**What you will do:** Please take the records that follow and repeat exactly the lines starting with the line with "This screenshot has height=550, width=964." and going on through the line with "Task: Open the RapGrid profile avatar menu".

:::::

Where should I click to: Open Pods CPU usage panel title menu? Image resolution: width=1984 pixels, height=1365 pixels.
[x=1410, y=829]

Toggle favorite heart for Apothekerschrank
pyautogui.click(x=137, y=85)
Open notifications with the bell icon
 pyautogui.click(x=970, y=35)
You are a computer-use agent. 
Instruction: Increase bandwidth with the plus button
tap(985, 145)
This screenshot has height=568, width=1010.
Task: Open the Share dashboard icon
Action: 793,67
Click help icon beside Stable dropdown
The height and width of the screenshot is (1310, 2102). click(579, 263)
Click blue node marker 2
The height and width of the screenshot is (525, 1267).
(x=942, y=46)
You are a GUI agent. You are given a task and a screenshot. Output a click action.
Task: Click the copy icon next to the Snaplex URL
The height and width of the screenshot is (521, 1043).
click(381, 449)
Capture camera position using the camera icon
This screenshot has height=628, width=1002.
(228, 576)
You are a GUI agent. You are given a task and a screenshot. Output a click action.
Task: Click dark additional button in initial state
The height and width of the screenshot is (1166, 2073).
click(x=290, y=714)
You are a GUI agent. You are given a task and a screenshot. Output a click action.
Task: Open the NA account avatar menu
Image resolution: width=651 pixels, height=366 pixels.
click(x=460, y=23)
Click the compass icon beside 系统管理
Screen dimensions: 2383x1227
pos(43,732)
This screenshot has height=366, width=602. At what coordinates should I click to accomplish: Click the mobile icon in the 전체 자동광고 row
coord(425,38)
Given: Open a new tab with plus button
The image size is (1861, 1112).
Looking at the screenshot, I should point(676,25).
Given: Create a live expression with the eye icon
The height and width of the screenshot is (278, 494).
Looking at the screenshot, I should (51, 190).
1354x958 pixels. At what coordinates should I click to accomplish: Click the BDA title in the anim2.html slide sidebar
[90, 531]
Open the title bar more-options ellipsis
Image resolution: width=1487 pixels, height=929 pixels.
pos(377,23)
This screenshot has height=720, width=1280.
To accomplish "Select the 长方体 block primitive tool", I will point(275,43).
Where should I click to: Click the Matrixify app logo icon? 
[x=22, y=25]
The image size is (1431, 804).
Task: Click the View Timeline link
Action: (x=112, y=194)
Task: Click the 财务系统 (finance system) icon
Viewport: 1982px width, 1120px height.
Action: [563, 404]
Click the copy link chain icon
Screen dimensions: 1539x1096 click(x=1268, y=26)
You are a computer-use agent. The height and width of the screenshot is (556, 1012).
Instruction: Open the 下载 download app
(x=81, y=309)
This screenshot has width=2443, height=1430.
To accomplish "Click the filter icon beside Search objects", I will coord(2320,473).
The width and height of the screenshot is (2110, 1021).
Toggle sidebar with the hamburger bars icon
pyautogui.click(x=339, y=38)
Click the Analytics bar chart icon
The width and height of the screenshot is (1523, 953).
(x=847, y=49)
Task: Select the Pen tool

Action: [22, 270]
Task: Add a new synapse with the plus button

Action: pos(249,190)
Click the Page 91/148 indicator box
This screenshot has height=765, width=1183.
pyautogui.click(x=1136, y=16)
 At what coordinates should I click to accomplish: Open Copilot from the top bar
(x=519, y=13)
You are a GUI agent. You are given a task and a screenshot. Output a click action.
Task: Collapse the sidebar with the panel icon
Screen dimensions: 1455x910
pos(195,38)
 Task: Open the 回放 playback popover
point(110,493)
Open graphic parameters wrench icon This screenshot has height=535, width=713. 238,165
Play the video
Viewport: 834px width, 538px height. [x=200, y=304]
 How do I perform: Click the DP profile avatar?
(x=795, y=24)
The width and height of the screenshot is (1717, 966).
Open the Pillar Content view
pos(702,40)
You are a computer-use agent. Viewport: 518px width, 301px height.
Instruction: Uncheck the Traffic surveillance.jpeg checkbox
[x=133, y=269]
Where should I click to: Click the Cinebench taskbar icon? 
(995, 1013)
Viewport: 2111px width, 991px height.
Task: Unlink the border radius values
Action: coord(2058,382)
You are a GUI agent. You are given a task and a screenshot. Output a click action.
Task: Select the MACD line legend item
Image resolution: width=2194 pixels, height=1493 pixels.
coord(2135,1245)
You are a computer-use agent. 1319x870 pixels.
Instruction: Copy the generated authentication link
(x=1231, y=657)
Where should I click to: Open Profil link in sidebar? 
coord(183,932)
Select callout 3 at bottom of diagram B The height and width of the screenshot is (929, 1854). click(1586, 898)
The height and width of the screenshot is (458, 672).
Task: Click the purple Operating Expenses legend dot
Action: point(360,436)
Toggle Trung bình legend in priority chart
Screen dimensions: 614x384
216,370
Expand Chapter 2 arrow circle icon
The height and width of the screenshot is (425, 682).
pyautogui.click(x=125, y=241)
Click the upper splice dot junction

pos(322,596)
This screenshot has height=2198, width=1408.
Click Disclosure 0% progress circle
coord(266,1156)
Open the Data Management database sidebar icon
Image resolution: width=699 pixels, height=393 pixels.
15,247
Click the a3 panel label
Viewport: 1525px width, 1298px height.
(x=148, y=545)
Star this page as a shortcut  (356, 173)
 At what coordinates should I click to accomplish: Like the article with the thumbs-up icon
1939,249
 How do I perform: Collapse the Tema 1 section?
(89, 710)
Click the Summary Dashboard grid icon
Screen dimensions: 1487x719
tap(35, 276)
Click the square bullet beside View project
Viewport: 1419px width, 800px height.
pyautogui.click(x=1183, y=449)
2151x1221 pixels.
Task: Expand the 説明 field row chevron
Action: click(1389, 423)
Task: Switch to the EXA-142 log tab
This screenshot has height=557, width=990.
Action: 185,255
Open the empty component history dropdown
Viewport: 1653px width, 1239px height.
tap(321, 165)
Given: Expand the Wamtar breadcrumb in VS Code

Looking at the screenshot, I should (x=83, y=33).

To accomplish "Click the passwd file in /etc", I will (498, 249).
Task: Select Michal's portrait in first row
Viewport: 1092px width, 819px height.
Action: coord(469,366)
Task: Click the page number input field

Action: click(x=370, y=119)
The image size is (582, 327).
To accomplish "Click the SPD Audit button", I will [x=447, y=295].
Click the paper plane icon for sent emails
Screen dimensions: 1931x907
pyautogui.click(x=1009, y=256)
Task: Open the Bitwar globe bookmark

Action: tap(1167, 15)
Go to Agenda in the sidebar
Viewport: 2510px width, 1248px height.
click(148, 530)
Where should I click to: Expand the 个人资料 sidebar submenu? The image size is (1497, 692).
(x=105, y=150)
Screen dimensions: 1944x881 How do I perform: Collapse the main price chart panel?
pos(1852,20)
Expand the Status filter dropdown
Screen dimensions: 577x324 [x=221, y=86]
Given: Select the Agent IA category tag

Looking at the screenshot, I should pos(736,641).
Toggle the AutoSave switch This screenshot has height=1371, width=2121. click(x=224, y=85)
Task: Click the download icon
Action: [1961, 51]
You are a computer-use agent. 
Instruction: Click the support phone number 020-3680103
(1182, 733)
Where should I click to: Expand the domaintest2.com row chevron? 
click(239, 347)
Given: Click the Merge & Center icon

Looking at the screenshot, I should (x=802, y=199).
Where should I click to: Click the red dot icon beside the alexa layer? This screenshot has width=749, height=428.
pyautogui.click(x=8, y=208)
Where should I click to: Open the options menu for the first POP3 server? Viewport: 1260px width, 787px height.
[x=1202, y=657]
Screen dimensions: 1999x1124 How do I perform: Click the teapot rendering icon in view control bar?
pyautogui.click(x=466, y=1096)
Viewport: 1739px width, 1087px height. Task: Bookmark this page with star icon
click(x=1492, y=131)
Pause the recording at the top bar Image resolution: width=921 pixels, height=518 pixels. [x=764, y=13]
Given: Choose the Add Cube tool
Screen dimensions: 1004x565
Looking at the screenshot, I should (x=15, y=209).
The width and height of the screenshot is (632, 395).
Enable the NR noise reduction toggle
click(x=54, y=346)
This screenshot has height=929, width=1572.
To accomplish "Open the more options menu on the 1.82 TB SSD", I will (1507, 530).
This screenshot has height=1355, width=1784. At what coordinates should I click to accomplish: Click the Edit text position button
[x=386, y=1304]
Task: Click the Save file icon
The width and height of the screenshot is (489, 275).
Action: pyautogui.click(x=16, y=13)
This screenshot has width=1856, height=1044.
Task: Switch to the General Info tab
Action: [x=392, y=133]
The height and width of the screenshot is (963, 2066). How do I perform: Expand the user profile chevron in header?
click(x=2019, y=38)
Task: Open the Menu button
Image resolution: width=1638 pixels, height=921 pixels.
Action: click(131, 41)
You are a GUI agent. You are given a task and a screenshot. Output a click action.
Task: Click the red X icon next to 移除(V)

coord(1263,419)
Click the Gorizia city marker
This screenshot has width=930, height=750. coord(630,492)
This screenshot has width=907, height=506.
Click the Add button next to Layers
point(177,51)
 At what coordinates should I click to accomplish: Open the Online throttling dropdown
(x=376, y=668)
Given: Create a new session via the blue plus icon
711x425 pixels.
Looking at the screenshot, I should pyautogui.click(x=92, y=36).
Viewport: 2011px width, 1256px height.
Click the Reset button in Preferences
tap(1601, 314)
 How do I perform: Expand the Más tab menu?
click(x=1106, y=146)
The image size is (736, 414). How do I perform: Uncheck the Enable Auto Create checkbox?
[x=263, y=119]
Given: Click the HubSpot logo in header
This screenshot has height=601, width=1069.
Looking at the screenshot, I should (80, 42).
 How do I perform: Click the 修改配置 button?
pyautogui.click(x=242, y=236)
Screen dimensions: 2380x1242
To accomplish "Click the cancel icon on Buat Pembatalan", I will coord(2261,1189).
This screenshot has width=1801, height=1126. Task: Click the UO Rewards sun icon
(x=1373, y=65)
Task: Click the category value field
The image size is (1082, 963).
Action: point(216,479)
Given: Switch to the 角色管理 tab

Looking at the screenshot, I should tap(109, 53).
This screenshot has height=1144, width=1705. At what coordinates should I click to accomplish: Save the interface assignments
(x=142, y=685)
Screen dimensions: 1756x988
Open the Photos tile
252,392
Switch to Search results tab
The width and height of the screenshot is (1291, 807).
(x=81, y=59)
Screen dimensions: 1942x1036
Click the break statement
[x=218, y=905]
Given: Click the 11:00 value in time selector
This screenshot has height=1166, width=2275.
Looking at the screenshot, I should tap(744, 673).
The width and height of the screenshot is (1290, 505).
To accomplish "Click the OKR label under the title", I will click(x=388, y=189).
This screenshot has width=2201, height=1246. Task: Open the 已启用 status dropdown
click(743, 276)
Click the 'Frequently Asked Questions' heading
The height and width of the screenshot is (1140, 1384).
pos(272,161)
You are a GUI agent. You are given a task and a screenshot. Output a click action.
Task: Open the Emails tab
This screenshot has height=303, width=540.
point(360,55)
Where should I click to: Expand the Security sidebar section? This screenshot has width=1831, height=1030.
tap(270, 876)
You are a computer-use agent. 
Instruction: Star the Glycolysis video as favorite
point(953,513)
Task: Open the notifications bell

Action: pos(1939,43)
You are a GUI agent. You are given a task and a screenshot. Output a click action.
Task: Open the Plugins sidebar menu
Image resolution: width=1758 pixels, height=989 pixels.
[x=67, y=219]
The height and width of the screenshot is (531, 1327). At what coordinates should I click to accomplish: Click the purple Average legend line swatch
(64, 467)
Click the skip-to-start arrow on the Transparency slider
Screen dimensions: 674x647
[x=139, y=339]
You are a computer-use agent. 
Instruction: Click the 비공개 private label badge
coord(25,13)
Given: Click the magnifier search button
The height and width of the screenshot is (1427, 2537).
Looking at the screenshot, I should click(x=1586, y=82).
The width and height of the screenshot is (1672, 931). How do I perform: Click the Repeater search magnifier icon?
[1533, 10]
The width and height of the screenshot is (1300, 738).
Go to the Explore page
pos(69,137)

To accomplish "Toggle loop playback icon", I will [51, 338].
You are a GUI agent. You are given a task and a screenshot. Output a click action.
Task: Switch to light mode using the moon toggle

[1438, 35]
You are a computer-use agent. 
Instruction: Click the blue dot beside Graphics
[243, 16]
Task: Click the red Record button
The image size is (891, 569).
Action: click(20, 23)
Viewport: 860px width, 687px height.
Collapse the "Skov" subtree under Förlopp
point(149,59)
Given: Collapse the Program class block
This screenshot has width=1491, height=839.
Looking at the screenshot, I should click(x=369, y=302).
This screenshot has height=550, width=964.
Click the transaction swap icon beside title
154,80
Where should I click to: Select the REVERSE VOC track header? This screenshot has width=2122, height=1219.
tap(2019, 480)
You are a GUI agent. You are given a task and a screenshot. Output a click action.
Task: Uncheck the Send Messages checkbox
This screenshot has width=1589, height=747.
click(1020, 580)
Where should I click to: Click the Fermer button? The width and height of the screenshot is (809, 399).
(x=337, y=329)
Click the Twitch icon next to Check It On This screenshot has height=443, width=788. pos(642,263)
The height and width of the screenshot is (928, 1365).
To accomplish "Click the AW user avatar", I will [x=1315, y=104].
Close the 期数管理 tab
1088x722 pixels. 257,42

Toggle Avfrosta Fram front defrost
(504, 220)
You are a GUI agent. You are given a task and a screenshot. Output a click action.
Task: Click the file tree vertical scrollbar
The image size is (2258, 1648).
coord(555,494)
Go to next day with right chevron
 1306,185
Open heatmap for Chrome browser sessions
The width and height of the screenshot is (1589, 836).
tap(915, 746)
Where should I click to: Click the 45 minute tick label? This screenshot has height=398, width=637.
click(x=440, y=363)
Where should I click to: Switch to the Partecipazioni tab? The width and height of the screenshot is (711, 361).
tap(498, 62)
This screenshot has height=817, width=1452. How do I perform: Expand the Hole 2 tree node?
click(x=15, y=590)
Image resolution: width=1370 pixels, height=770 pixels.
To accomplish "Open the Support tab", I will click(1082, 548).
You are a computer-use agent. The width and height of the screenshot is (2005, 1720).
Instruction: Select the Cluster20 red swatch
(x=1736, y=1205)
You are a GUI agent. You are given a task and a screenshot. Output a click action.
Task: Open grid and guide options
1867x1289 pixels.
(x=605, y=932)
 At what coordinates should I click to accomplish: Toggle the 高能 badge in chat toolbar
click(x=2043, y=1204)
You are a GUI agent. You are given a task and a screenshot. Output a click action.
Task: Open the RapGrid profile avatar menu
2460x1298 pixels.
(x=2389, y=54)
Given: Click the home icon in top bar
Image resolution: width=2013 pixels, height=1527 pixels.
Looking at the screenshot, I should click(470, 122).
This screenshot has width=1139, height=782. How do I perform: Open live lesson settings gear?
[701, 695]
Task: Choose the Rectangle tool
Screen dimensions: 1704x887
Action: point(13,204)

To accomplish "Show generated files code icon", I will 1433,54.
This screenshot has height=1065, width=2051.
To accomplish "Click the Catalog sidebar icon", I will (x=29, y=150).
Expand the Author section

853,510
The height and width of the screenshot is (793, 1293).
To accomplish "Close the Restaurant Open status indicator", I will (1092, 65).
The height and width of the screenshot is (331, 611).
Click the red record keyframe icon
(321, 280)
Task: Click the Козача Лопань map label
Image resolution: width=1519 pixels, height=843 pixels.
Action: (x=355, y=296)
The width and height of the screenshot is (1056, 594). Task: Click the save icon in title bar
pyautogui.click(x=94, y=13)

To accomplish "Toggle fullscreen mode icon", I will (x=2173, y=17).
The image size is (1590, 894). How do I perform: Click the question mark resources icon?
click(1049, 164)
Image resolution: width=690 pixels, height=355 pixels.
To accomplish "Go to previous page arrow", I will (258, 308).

:::::

**Response to the task:**
This screenshot has height=550, width=964.
Click the transaction swap icon beside title
154,80
Where should I click to: Select the REVERSE VOC track header? This screenshot has width=2122, height=1219.
tap(2019, 480)
You are a GUI agent. You are given a task and a screenshot. Output a click action.
Task: Uncheck the Send Messages checkbox
This screenshot has width=1589, height=747.
click(1020, 580)
Where should I click to: Click the Fermer button? The width and height of the screenshot is (809, 399).
(x=337, y=329)
Click the Twitch icon next to Check It On This screenshot has height=443, width=788. pos(642,263)
The height and width of the screenshot is (928, 1365).
To accomplish "Click the AW user avatar", I will [x=1315, y=104].
Close the 期数管理 tab
1088x722 pixels. 257,42

Toggle Avfrosta Fram front defrost
(504, 220)
You are a GUI agent. You are given a task and a screenshot. Output a click action.
Task: Click the file tree vertical scrollbar
The image size is (2258, 1648).
coord(555,494)
Go to next day with right chevron
 1306,185
Open heatmap for Chrome browser sessions
The width and height of the screenshot is (1589, 836).
tap(915, 746)
Where should I click to: Click the 45 minute tick label? This screenshot has height=398, width=637.
click(x=440, y=363)
Where should I click to: Switch to the Partecipazioni tab? The width and height of the screenshot is (711, 361).
tap(498, 62)
This screenshot has height=817, width=1452. How do I perform: Expand the Hole 2 tree node?
click(x=15, y=590)
Image resolution: width=1370 pixels, height=770 pixels.
To accomplish "Open the Support tab", I will click(1082, 548).
You are a computer-use agent. The width and height of the screenshot is (2005, 1720).
Instruction: Select the Cluster20 red swatch
(x=1736, y=1205)
You are a GUI agent. You are given a task and a screenshot. Output a click action.
Task: Open grid and guide options
1867x1289 pixels.
(x=605, y=932)
 At what coordinates should I click to accomplish: Toggle the 高能 badge in chat toolbar
click(x=2043, y=1204)
You are a GUI agent. You are given a task and a screenshot. Output a click action.
Task: Open the RapGrid profile avatar menu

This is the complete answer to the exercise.